Is it possible that the high and mighty Amazon.com Inc. (NASDAQ: AMZN) might have finally become so big and powerful that politicians actually go after the company where it hurts the most? A report from Axios signals that President Trump is obsessed about Amazon. The points brought up by Axios generally have been well known for the better part of a decade, and state and local politicians have complained about these tax points for years. The president also has been vocal about Amazon and founder Jeff Bezos before on multiple occasions.
But when you consider the taxes angle, the real estate angle and even the political angle, it’s important to understand what would happen if the president and federal regulators really did go after Bezos and Amazon. The reality is that many companies would love to see Amazon get its wings clipped.
While the U.S. Postal Service has been addressed before, with mixed views, it’s important to look beyond a single report. If the president were to target Amazon in one of multiple ways, there are dozens of large companies that could easily benefit from the effort. In fact, their CEOs might even send thank you notes to anyone able to reign in Amazon’s might in retail. A few hundred cities and counties also might appreciate the potential sales taxes and the real estate taxes from the brick-and-mortar stores that have closed.
24/7 Wall St. has identified 10 large companies that probably would love to see President Trump or any other politicians and regulatory agencies go after Amazon in any manner possible. Two of these have been combined because they are so similar, and we have included dividend yields and the relation to past highs as an example. Again, this is just a sample of the companies, as there are literally too many to name that could benefit if Amazon gets targeted.
> Market cap: $22 billion
Digital Realty Trust Inc. (NYSE: DLR) is a real estate investment trust (REIT) focused on owning data centers with colocation and interconnection strategies for many of the largest companies and enterprises. While it is not a retail play, imagine how the company might win if Amazon Web Services (AWS) was somehow carved out of the online retailing strategy, with its thousands of vendors who use AWS and sell through the Amazon third-party platform.
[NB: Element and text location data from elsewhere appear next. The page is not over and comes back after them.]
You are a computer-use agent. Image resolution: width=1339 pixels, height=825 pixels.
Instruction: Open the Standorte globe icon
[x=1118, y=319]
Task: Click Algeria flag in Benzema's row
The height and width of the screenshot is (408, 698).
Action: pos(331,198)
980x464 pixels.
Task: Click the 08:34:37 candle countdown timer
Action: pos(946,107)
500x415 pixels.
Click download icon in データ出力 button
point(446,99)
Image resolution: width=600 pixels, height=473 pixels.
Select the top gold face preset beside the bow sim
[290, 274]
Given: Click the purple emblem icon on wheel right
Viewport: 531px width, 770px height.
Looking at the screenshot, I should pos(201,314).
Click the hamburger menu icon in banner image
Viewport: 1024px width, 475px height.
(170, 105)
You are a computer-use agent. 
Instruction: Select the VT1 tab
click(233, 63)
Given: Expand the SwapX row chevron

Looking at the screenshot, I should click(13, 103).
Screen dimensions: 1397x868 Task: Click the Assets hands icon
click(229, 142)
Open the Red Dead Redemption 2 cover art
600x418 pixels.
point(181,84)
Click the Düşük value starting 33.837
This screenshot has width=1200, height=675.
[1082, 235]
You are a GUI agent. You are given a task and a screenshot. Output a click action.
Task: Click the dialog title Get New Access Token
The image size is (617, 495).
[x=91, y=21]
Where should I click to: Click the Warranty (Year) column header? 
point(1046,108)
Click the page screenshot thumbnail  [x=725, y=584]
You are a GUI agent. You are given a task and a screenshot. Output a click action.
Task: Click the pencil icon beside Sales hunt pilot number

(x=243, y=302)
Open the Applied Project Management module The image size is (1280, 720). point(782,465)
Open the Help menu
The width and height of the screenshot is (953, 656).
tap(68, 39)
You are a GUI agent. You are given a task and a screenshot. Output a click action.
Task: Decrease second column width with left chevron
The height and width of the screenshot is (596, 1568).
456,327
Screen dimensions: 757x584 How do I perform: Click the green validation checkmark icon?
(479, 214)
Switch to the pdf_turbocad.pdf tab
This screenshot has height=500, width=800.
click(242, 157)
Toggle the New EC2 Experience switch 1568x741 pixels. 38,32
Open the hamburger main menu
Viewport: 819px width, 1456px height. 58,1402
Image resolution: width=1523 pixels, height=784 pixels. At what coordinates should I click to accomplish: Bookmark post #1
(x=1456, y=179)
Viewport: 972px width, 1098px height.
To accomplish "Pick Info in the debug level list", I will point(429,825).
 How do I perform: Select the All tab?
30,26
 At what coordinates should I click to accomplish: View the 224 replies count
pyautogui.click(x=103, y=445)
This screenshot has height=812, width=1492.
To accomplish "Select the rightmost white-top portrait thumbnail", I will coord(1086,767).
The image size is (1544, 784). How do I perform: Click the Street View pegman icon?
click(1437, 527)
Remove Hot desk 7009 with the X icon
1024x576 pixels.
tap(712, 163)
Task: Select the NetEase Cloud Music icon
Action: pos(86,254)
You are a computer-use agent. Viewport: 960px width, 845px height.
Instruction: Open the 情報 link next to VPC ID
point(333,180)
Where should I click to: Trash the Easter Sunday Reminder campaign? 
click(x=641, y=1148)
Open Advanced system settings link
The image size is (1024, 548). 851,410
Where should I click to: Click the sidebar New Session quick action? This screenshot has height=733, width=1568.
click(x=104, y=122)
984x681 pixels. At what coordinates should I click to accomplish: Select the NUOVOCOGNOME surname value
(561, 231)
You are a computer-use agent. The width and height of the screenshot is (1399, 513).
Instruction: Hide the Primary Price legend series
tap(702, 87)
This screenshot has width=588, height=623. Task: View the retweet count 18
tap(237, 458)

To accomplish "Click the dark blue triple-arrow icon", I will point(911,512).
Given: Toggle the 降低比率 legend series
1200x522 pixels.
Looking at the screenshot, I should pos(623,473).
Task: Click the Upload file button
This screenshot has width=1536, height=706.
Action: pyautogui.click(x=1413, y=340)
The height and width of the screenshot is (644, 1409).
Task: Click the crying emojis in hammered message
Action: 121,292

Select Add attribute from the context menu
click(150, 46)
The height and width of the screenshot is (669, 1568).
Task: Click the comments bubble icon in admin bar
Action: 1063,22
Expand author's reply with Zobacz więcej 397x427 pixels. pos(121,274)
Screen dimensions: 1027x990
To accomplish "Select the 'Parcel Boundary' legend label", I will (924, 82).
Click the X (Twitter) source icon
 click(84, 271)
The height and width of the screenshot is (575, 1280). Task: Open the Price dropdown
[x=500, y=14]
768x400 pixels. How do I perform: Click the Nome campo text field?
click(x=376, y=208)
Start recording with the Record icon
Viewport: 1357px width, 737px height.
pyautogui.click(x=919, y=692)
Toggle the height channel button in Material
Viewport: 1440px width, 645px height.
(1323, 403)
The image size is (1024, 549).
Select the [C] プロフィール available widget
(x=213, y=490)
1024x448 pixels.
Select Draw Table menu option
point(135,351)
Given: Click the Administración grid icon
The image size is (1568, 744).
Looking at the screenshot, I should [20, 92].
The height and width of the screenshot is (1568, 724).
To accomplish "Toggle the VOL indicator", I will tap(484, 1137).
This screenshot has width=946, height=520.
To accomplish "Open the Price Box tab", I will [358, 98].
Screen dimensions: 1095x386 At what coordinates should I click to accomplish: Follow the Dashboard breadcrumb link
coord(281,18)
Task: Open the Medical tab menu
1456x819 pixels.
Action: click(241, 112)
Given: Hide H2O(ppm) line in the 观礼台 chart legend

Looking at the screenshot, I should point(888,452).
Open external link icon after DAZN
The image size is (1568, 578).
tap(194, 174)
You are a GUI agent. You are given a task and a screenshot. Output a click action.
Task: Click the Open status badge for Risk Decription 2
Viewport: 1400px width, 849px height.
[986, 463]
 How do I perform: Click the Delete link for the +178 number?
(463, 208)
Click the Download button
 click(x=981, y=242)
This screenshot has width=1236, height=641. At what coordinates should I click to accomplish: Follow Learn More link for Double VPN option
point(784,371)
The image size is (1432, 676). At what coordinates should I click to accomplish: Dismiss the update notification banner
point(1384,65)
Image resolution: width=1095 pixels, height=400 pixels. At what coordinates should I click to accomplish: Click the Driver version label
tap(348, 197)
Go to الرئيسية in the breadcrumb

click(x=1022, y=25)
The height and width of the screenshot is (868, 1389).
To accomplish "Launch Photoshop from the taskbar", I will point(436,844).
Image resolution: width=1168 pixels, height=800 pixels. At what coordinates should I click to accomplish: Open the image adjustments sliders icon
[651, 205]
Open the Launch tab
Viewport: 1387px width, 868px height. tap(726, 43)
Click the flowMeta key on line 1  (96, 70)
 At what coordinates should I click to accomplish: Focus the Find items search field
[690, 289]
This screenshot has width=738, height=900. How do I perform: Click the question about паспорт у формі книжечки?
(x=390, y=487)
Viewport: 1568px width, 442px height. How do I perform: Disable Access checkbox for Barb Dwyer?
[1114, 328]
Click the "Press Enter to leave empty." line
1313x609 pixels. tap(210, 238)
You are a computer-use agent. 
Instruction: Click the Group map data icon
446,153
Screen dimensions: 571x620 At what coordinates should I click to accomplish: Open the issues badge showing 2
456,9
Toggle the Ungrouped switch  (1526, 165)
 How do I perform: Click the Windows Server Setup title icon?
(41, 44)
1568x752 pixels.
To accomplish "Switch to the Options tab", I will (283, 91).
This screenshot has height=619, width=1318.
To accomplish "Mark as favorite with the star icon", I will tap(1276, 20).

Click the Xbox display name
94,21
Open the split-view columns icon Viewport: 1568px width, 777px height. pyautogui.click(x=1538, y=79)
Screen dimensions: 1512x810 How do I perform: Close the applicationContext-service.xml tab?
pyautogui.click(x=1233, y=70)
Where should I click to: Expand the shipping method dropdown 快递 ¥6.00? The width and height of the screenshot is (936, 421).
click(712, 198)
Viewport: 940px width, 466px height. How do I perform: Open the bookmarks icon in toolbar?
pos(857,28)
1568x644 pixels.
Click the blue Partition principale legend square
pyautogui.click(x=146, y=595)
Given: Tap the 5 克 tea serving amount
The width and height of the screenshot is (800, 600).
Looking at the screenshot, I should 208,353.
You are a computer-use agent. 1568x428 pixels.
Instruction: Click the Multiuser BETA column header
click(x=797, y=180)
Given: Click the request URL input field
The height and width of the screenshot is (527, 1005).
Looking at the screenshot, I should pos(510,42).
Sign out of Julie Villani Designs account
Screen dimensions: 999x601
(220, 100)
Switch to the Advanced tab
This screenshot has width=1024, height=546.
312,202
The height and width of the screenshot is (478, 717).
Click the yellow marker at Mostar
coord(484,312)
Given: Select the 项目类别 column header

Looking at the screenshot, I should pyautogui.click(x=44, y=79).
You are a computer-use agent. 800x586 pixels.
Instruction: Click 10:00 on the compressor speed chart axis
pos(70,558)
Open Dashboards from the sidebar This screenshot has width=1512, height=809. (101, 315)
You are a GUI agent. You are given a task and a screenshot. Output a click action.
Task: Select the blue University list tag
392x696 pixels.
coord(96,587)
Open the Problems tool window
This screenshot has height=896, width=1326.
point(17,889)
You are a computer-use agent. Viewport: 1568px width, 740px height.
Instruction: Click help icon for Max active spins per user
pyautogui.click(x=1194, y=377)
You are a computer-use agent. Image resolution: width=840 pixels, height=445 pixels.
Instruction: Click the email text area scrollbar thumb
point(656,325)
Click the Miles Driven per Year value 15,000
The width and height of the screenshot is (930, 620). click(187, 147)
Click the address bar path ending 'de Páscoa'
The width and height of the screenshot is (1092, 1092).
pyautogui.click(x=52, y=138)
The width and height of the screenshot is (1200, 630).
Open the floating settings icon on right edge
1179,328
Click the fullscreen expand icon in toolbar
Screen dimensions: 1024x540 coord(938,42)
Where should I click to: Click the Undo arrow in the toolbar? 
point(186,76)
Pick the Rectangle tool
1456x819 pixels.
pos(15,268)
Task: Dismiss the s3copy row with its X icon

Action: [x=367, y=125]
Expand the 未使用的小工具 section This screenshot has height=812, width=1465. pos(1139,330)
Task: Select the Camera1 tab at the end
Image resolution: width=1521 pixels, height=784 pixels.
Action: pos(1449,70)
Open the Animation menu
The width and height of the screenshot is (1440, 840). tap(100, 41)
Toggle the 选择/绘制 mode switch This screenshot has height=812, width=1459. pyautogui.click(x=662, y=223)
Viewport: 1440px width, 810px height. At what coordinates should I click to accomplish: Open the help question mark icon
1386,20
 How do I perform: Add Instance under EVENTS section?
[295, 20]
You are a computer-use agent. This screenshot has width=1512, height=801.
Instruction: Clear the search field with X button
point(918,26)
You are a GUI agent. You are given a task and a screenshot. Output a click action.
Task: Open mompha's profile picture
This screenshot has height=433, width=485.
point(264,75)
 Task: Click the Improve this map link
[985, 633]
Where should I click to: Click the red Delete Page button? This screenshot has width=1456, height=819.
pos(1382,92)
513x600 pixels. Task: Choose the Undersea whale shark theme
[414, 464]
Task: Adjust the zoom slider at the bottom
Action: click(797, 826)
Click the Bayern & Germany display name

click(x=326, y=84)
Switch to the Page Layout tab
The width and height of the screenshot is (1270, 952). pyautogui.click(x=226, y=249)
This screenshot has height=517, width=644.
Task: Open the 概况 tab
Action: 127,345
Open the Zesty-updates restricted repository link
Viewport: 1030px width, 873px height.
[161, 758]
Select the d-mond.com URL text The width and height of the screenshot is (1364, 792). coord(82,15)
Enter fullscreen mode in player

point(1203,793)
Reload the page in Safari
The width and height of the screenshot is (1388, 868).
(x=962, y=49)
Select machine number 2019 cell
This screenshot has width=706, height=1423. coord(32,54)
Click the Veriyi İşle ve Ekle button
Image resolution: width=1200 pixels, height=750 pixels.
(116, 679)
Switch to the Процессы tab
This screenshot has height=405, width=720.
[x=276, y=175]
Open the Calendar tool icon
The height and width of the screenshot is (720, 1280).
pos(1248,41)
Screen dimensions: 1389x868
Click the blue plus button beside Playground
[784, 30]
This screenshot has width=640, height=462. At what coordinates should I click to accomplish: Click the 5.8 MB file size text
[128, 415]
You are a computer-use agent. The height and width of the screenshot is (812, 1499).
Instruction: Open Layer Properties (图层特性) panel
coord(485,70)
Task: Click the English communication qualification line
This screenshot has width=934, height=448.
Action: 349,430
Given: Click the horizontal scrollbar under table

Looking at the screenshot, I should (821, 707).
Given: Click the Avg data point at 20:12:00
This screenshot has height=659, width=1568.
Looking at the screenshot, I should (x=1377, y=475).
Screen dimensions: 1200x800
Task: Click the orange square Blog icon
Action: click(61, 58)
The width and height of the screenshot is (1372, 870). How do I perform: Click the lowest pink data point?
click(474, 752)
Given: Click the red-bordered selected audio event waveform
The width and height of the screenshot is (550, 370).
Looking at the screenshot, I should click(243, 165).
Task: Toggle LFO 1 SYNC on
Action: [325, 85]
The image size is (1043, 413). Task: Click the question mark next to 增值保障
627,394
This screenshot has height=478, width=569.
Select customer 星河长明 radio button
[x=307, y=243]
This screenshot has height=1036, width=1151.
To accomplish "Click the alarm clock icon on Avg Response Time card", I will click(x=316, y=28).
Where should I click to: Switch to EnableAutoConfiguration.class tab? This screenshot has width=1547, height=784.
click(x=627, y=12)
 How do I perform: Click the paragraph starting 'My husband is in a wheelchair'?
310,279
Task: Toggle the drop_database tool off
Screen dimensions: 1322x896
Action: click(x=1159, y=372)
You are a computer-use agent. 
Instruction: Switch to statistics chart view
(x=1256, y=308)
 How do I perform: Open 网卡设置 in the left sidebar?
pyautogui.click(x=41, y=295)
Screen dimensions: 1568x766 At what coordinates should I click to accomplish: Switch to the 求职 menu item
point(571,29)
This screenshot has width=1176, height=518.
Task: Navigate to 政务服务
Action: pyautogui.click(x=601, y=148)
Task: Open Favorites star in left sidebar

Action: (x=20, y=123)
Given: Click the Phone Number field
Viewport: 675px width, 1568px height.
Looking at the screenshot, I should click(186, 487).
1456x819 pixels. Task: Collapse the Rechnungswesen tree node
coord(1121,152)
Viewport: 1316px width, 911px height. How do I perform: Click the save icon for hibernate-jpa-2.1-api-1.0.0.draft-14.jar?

You could argue the same for other companies, but Digital Realty shares were last seen up 1.7% at $104.45 on Wednesday. That is down about 18% from its 52-week high of $127.23. Digital Realty now has a dividend yield of almost 4%.
> Market cap: $25.5 billion
Dollar General Corp. (NYSE: DG) would love to see Amazon get its wings clipped. While the “dollar store” has reached up and now includes many items priced well above a $1.00, the reality is that Dollar General competes against many retail categories now. It’s also hard to do online-only living with selling lower-priced items when consumers are often spending hundreds of dollars at a time through Amazon. Dollar General shares were last seen up 1.9% at $94.15, which is 11% lower than its 52-week high of $105.82.
> Market Cap: $6.2 billion
Kimco Realty Corp. (NYSE: KIM) is one of North America’s top REITs that owns and operates open-air shopping centers in major metro areas. If more and more people do not want to own cars, and if they don’t want to go out shopping indoors, they are far more likely to be an Amazon web potato. Kimco shares were last seen up 2.7% at $14.51, in a 52-week range of $13.69 to $23.03. And while it has a dividend yield of more than 7%, its shares are currently less than half of the $32 share price that was seen in mid-2016.
> Market cap: $21 billion
Now that Amazon has taken over Whole Foods, one obvious beneficiary would be Kroger Co. (NYSE: KR). Being a massive retailer competing with Walmart and Whole Foods was hard enough, but adding Amazon into the mix made this much more relevant beyond theory. Kroger shares were last seen up 1.8% at $23.90 on this report.